第36期竜王戦2組ランキング戦(主催:読売新聞社)は、準々決勝の豊島将之九段―藤井猛九段戦が4月13日(木)に東京・将棋会館で行われました。対局の結果、90手で勝利した豊島九段が決勝トーナメント進出まであと1勝としました。
藤井九段の中飛車
振り駒で先手番を得た藤井九段は5筋位取り中飛車を採用しました。四間飛車党の藤井九段によるこの作戦選択に意表を突かれたか、後手の豊島九段は10分の考慮を記録。やがて方針を固めた豊島九段が表明したのは後手超速と呼ばれる急戦の態度でした。直後に藤井九段が角道を止めたことで、本局は中飛車対居飛車の力戦形に落ち着きました。
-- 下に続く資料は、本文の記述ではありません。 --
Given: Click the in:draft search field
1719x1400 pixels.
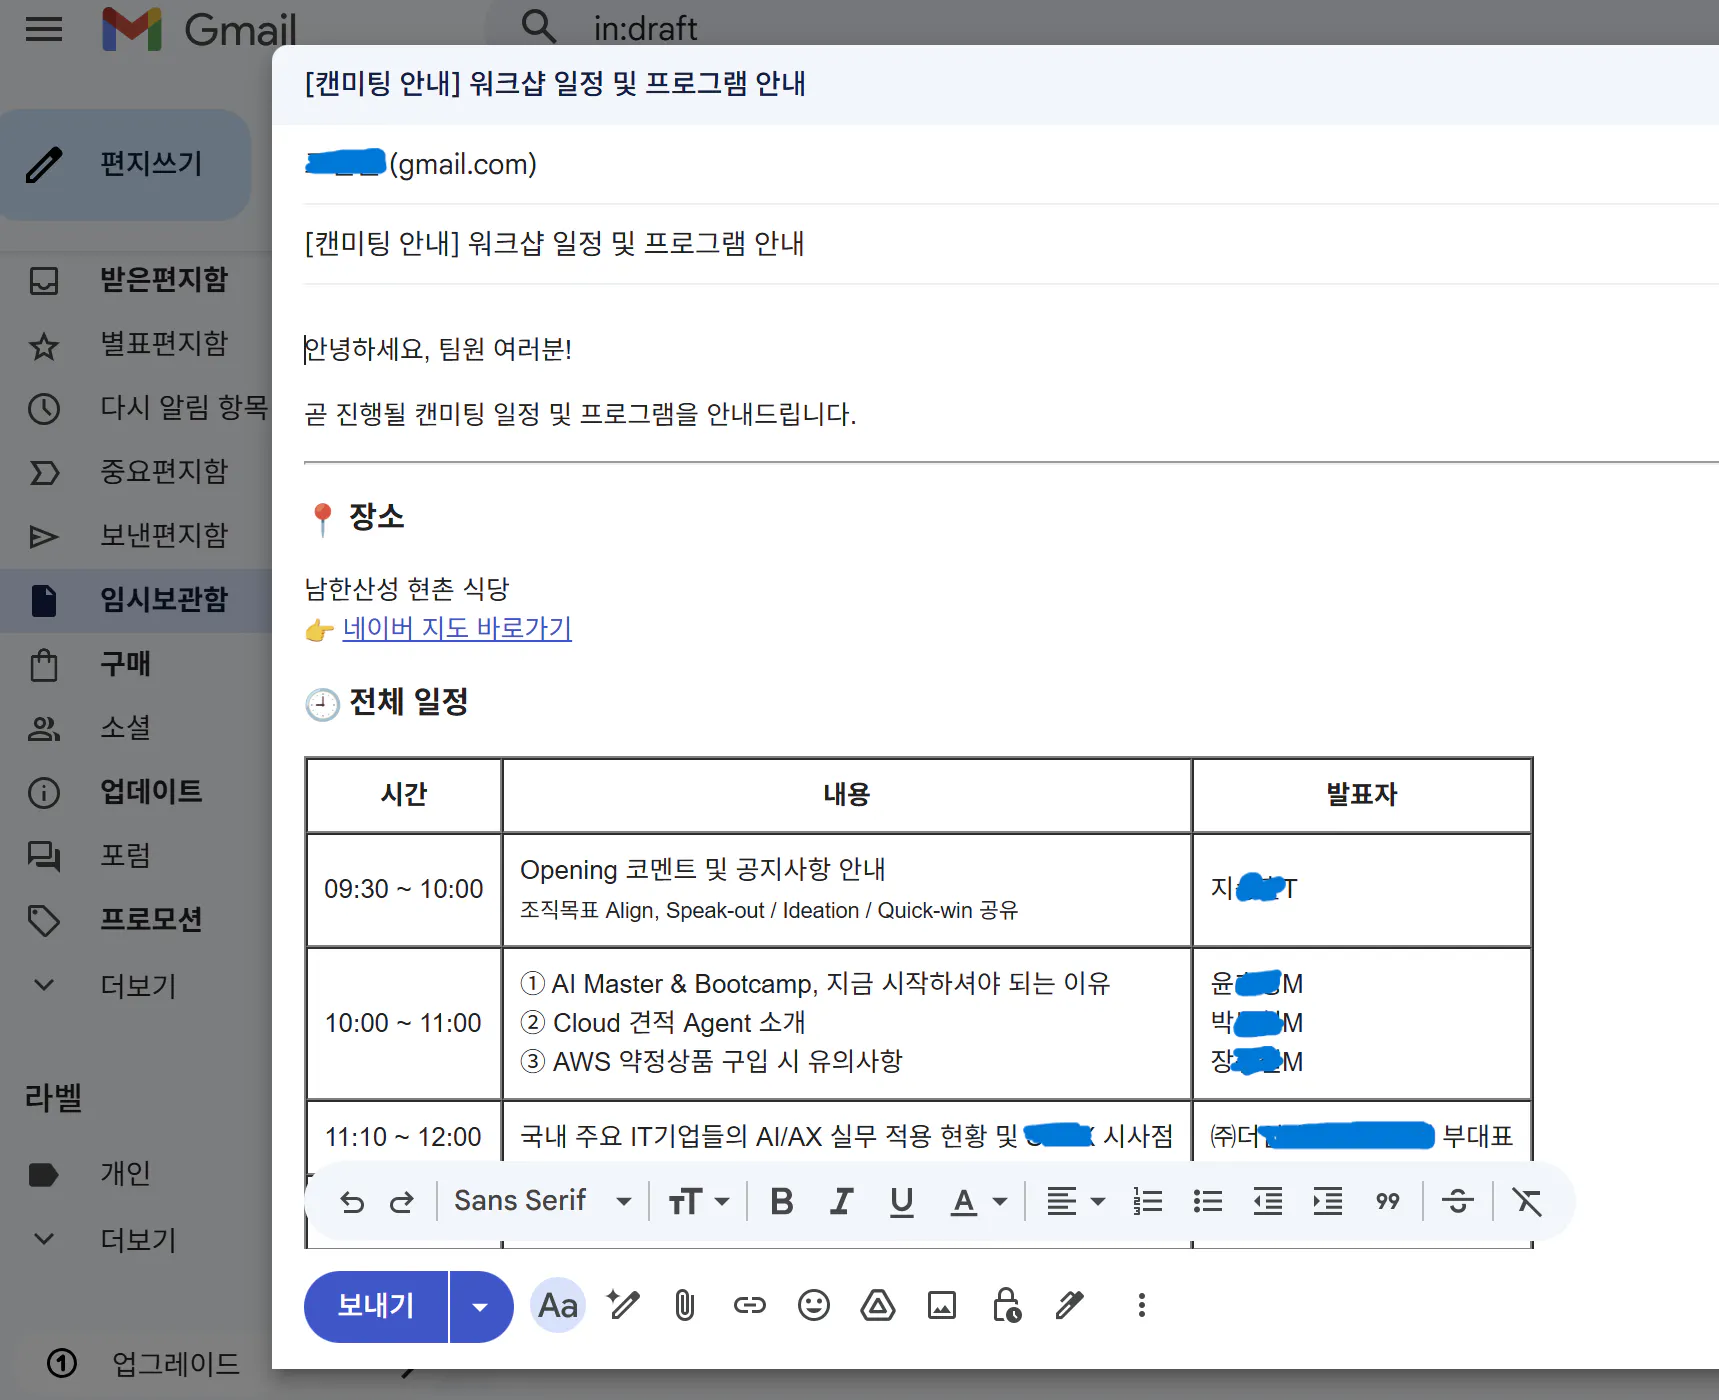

5筋の歩交換を果たした先手の藤井九段が左銀を前線に繰り出して攻撃の形を作ったのに対し、後手の豊島九段は自玉を金銀3枚で固めて戦いの時を待ちます。交換になった5筋の歩を打たずに待っているのは居飛車側の細かな工夫で、いつでも8筋の桂頭に歩を打つ手を見せることで振り飛車側に楽をさせません。
豊島九段のスピード感ある攻め
藤井九段が6筋で銀交換を迫って本格的な中盤戦が始まります。藤井九段としては直後に割り打ちの銀を打たれて金損になるのは織り込み済みで、代償として「振り飛車は左桂の捌きが命」の格言通り左桂を中央にさばいて局面の主導権をキープしました。形勢は互角で、藤井九段が5筋に垂らした歩がと金になるまでに豊島九段が攻め手を作れるかが局面のポイントです。
手番を握った後手の豊島九段はここから怒涛の反撃を開始します。飛車を切って角を入手したのを皮切りに、先手からの角取りにも構わず5筋に垂れ歩を打ち返したのが継続の好手でした。先手に角を取らせている間にと金作りを間に合わせるという「終盤は駒の損得より速度」の格言通りの好着想によって、豊島九段が少しずつペースをつかみ始めました。
と金攻めが勝敗分ける
軽快な攻めを続ける豊島九段は、4筋に飛び出した角を起点に先手玉への寄せの網を絞ります。美濃崩しの急所であるコビンへの桂打ちをチラつかせながら先手陣に馬を作ったのが厳しく、藤井九段に攻めのチャンスを与えません。終局時刻は20時38分、最後は再度5筋に垂れ歩を放って切れない攻めを実現した豊島九段が攻め切って勝利をつかみました。
これで勝った豊島九段は2組ランキング戦の準決勝に進出。次局で決勝トーナメント進出をかけて斎藤慎太郎八段と対戦します。敗れた藤井九段は昇級者決定戦に回ります。